Previous research has established SETDB1 as an epigenetic checkpoint that suppresses the intrinsic immunogenicity of tumors [28]. When SETDB1 is lost, transposable elements (TEs) that have the potential to encode viral proteins are de-repressed, leading to the generation of MHC-I peptides and the activation of T-cell responses [28]. However, whether SETDB1 can serve as a candidate target for immunotherapy in HCC has not been fully elucidated. Therefore, our purpose was to identify the role of SETDB1 as a predictor of outcomes in HCC patients and to explore the biological functions and potential regulatory pathways of SETDB1 in HCC using a comprehensive bioinformatics analysis. The mechanism for SETDB1 becoming the most significantly upregulated epigenetic regulator in HCC may involve multiple steps, including recurrent SETDB1 gene copy gains at chromosome 1q21 and enhanced activity by the hyperactivation of the SP1 transcription factor [20]. Additionally, at the post-transcriptional level, it is also a direct target of certain miRNAs [20,21]. To investigate the underlying biological function of the SETDB1 gene, we identified a series of DEGs by comparing the two groups based on SETDB1 expression and performed GO and KEGG functional enrichment analyses. The results suggest that SETDB1 may promote tumor invasion and migration and help the tumor cells escape from immune surveillance through cell–cell adhesion and interaction-related biological processes. Additionally, SETDB1 regulates the evolution of immune genes within segmental duplications and may maintain epigenetic memory by silencing TEs with gene-regulatory functions [48]. Blocking SETDB1 in a mouse cancer model significantly increased the cell-killing activity of immune cells against cancer cells, and the tumors shrank significantly after treatment with an immune checkpoint inhibitor (PD-1 blockade), suggesting the potential of SETDB1 as a promising target for immunotherapy.
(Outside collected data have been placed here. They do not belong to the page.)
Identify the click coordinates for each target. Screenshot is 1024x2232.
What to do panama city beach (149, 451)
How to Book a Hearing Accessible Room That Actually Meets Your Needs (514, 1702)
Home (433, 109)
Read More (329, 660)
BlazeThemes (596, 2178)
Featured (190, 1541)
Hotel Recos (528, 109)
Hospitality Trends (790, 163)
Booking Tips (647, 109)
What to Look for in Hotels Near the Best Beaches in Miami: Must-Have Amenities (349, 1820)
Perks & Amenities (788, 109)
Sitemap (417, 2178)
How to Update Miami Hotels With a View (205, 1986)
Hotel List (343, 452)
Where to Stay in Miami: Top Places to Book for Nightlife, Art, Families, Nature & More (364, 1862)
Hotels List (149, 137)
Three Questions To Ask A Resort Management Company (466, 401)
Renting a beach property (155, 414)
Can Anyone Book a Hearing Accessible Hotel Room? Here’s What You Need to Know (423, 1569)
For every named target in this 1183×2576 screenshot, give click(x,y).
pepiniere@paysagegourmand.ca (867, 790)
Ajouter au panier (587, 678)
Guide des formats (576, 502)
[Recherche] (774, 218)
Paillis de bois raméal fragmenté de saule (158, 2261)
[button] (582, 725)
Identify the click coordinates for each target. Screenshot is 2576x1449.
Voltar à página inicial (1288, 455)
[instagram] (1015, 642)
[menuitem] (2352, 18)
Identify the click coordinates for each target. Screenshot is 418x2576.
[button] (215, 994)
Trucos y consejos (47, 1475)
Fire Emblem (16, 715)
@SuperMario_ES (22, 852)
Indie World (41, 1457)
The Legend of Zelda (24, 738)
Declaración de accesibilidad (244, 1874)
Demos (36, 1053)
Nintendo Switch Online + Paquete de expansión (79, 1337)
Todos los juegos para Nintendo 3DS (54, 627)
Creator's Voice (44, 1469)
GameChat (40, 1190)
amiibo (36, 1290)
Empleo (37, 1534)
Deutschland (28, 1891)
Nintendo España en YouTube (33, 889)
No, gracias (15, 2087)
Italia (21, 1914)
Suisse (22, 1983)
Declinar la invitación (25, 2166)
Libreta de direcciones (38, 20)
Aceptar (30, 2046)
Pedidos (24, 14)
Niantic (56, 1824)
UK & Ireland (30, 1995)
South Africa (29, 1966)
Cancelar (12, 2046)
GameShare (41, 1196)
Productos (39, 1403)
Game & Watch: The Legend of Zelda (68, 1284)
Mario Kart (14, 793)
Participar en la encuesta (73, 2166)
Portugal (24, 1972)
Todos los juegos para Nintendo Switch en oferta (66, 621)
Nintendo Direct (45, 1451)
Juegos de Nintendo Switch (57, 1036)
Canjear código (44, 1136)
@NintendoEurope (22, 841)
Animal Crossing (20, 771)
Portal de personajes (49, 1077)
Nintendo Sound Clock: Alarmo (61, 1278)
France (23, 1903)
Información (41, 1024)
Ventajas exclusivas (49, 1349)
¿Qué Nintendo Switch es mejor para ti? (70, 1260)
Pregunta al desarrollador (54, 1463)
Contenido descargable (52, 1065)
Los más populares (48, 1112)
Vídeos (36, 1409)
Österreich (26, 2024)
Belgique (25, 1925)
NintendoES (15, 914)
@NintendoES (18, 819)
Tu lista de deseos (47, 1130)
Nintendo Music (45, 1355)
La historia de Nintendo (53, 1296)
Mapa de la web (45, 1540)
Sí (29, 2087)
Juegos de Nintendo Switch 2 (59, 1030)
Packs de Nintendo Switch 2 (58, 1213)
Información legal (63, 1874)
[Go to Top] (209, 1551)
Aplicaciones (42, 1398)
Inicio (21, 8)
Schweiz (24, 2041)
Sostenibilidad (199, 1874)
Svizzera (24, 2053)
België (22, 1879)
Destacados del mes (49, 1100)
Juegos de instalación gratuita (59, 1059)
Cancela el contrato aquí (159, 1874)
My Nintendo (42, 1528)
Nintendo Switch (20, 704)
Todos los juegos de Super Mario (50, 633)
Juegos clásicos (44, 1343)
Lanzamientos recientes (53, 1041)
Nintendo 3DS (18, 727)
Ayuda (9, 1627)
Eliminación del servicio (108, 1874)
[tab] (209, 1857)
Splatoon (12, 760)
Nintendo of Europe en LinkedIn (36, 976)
Cancer cells have rich interactions with various stromal cells in the tumor microenvironment (TME), including actively recruiting specific stromal cells into the tumor tissue and altering the stromal cell state and extracellular matrix (ECM) composition with the tumor [49,50]. Additionally, tumor-infiltrating immune cells (TIICs) are essential components of the TME and are capable of monitoring cancer cells and influencing the prognosis of cancer patients [32,51]. According to the TISIDB database, we identified a negative association between SETDB1 expression and TIICs in the TME. Moreover, SETDB1 expression was significantly associated with the Immune Score, Stromal Score, and ESTIMATE Score in HCC. Interestingly, a negative correlation was also found between expression of SETDB1 and CD274 (PD-L1). Therefore, blocking SETDB1 may upregulate PD-L1 expression, potentially mediating immune evasion through the PD1/PD-L1 pathway. However, the combination of SETDB1 and PD-L1 inhibition may achieve a superior anti-tumor effect: targeting SETDB1 to directly reduce tumor cell survival and targeting PD-L1 to counteract the negative effects of SETDB1 inhibition and enhance immune function. Overall, our research addresses an unmet clinical need by combining anti-PD-L1 therapy with SETDB1 inhibition, which may offer a potential approach for HCC therapy.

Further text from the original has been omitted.